More on discipline, commitment, and the faith placed in members:

You have already stressed that KAK was a very disciplined organization. Did that help with the criminal activities? You ended up becoming Denmark’s most successful twentieth-century robbers.
Jan: Discipline is important for building a strong organization, and it is important for effective illegal work. We learned early on from practical experience that a lack of discipline could mean less money, to put it bluntly. So, in that sense, there was a connection. At the same time, I would say that other factors were at least as important. For me personally, two things were crucial. First, a strong commitment to the organization: we had promised each other to make a difference, and I wanted to do my part. Second, an acknowledgment of the faith that the organization put into you: you were selected for a certain task and you didn’t want to let the organization down.
--------------------
#### AIM OF THE EXERCISE
Reproduce the entire interview passage on discipline in KAK word for word. The material that comes next is from an unrelated source.

#### DATASET EXCERPT
--------------------
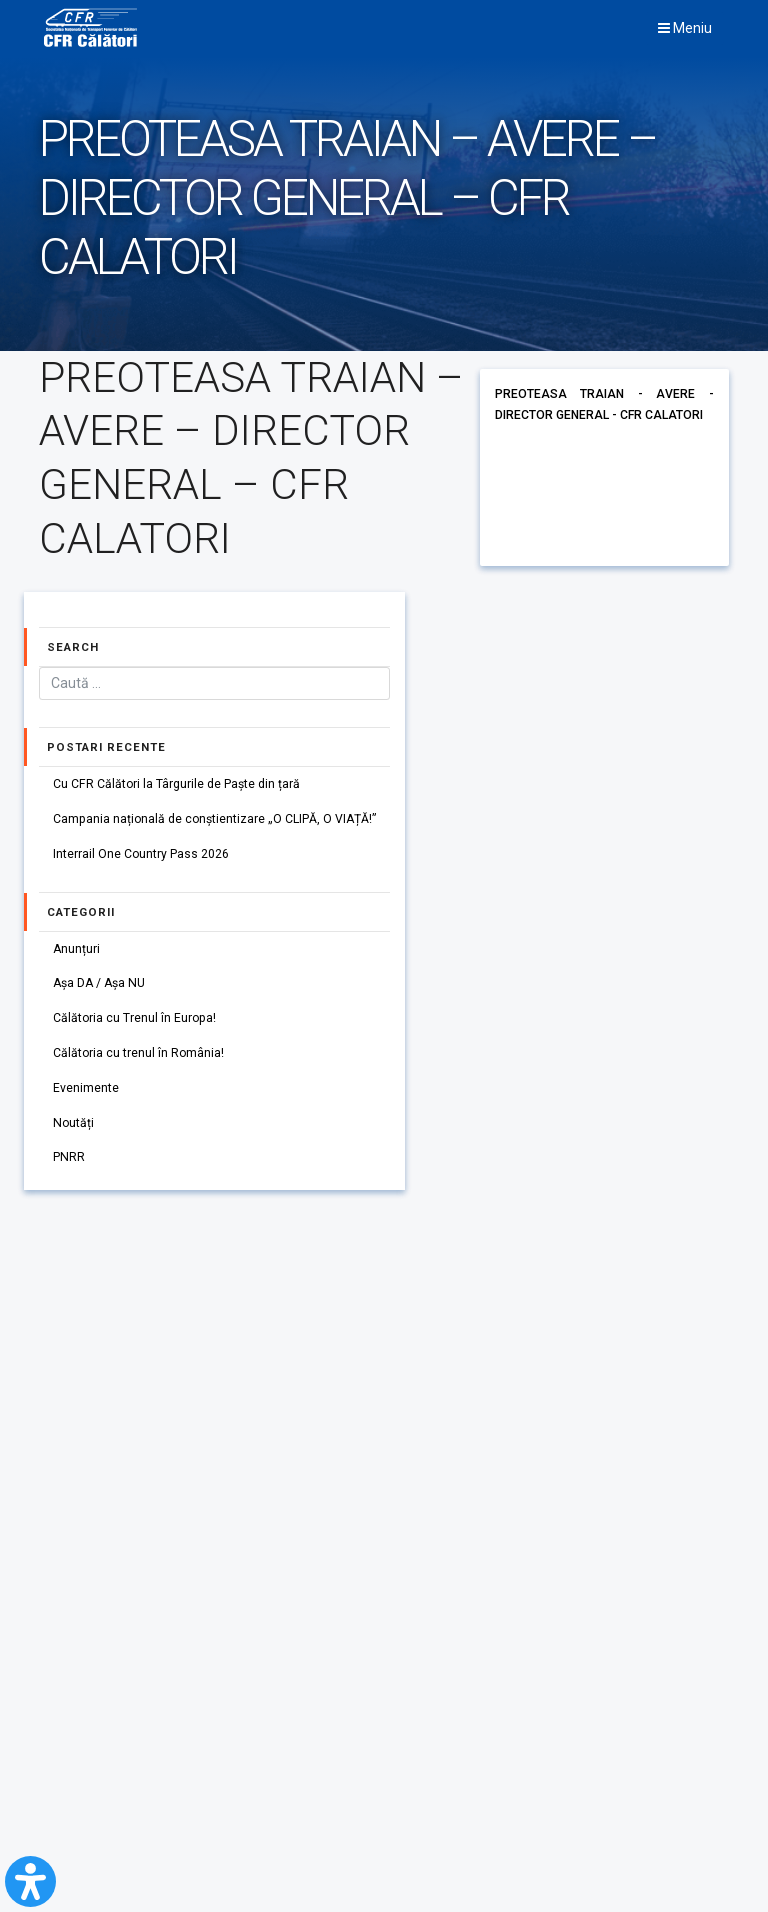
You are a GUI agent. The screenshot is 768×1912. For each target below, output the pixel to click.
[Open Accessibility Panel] (30, 1881)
--------------------
#### SOLUTION
More on discipline, commitment, and the faith placed in members:

You have already stressed that KAK was a very disciplined organization. Did that help with the criminal activities? You ended up becoming Denmark’s most successful twentieth-century robbers.
Jan: Discipline is important for building a strong organization, and it is important for effective illegal work. We learned early on from practical experience that a lack of discipline could mean less money, to put it bluntly. So, in that sense, there was a connection. At the same time, I would say that other factors were at least as important. For me personally, two things were crucial. First, a strong commitment to the organization: we had promised each other to make a difference, and I wanted to do my part. Second, an acknowledgment of the faith that the organization put into you: you were selected for a certain task and you didn’t want to let the organization down.